The RST First fork and above are killer. They are just as good and better than most high end forks at half the price. On the other hand the lower end forks are total junk except for the Omega TNL 100 mm, great fork for the money. The Gila's are total garbage. Believe me if you try the higher end RST products you WILL be suprised on how good they are.


----------



## aballz (Sep 12, 2008)

lol isn't as bad as 03-17-2004 though.


----------



## geoseilo (Mar 12, 2009)

I want to buy a fork for cross country use not too expensive and i am thinking of rst omega rl. Does anyone know anything more about that fork it seems to be a good cost/quality product.


----------



## timageous (Feb 4, 2009)

RST stands for Real Simple Trash! Get off that thing before you get hurt!


----------



## geoseilo (Mar 12, 2009)

Can you be more specific ?


----------



## konastinky07 (Apr 3, 2009)

I agree, rst dose stand for real simple trash!

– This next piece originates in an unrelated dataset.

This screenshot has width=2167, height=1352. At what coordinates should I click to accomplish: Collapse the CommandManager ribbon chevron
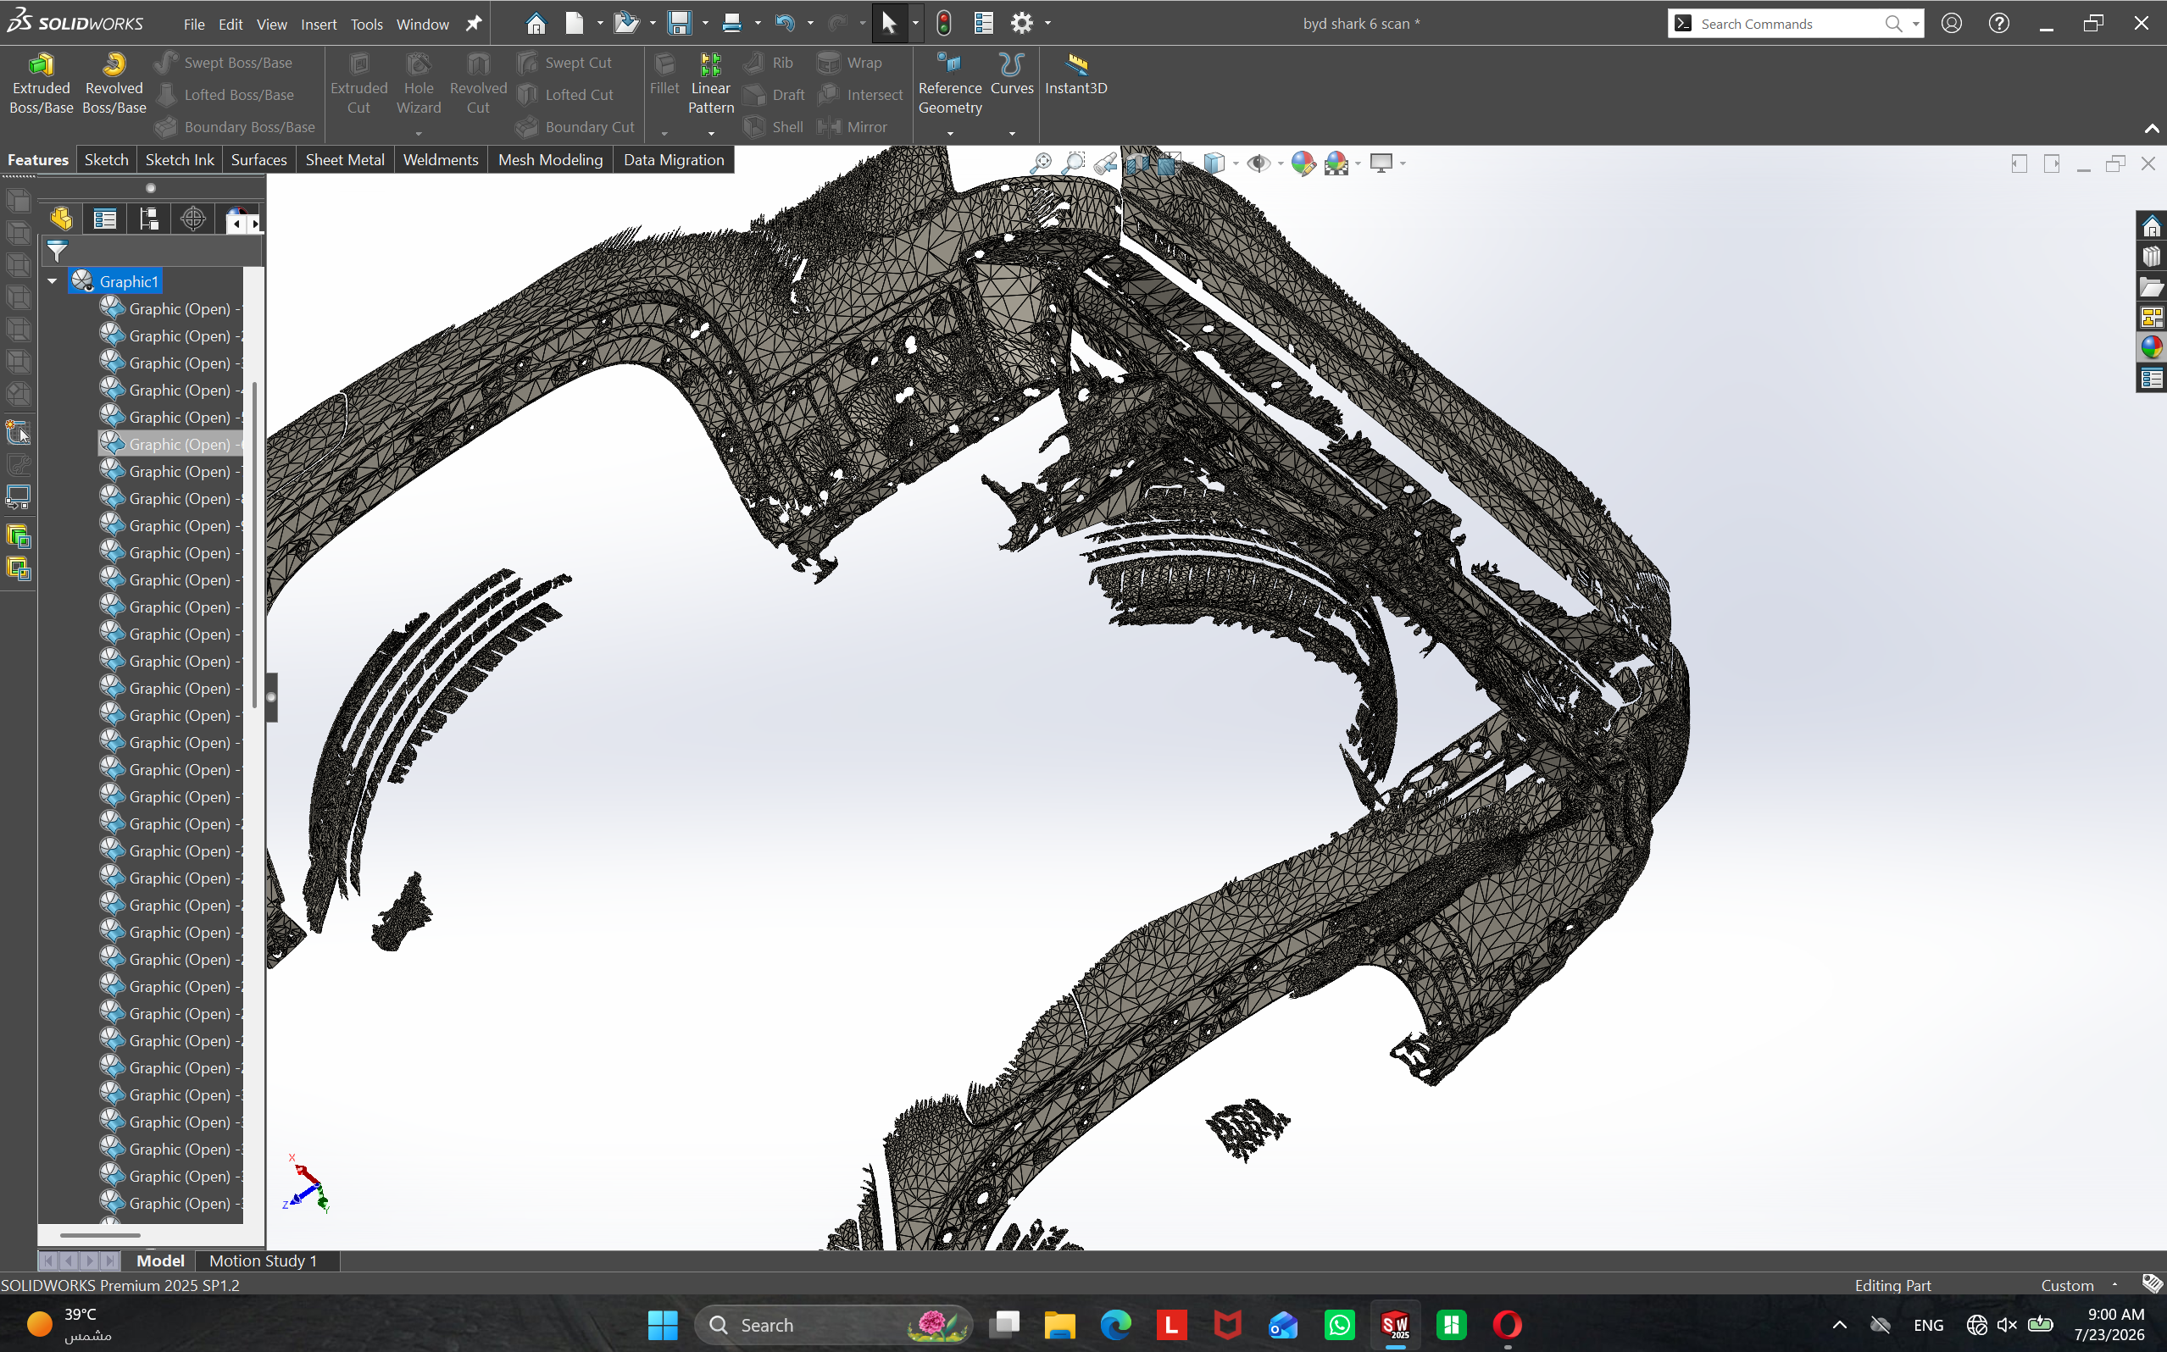click(x=2151, y=130)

I had a pair on my old bike and i was only 10! I blew them out within 2 weeks of light trial riding!

I then got another pair later after getting a pair of suntours, and first week riding doing like 6 ft drops, i snapped the arch full on and bent the lowers to the point where they were almost vertical!

I now have a kona stinky 2007 and i have even blown out a pair of drop off triples (bad fork) And i'm looking into getting a pair of totems, 66's or 2006 rc2x 888's.


----------



## Flystagg (Nov 14, 2006)

man how many times must this thread be revived before this issue is put to bed.

My one rst experience was slapping an rst gila on my dirtjump bike that my friend had laying in his garage while I saved up for a new fork. I cleaned and lubed the thing, but it still had so much stiction it almost passed for damping. I bent the crown off a 5ft drop.


----------



## AndrwSwitch (Nov 8, 2007)

I'll contribute to this four-year-old thread.

My Hardrock came with a Gila on it. It was awful. It had a little travel for a while, and then it stopped working at all. I cleaned and rebuilt it. There's a spring in one side and nothing in the other. It didn't get any better. Changing to the old R7 that's on the front now was a huge improvement.

I've done some off-roading on rigid forks too. At least rigid forks track well. The RST had a fair amount of flex. Funny that it could have that but no travel... It's easier to get a rigid fork over a root than that boat anchor.


----------



## vk45de (Feb 1, 2009)

timageous said:


> RST stands for Real Simple Trash! Get off that thing before you get hurt!


It's been 4 years, he's probably crash into a tree, sawed off his leg, and grown a new one by now


----------



## yumseyo (Sep 9, 2008)

*rst capa t10 fork any opinions?*

Hi All,

I am looking for a replacement fork for my wifes Downtube9 folding bike. I am considering the RST Capa T10 20" model, because a threaded steering tube is available or the SASO MEKKEM Carbon Fiber Recumbent fok but it is twice the money and I have to figure out if the existing steering mechanisms would fit a non threaded fork. I think it will if I change the headset but have to figure a locking mechanism to keep the fork in place.


----------



## rushhenn (May 12, 2013)

this is a 10 year old thread, but rst probably did not change.


----------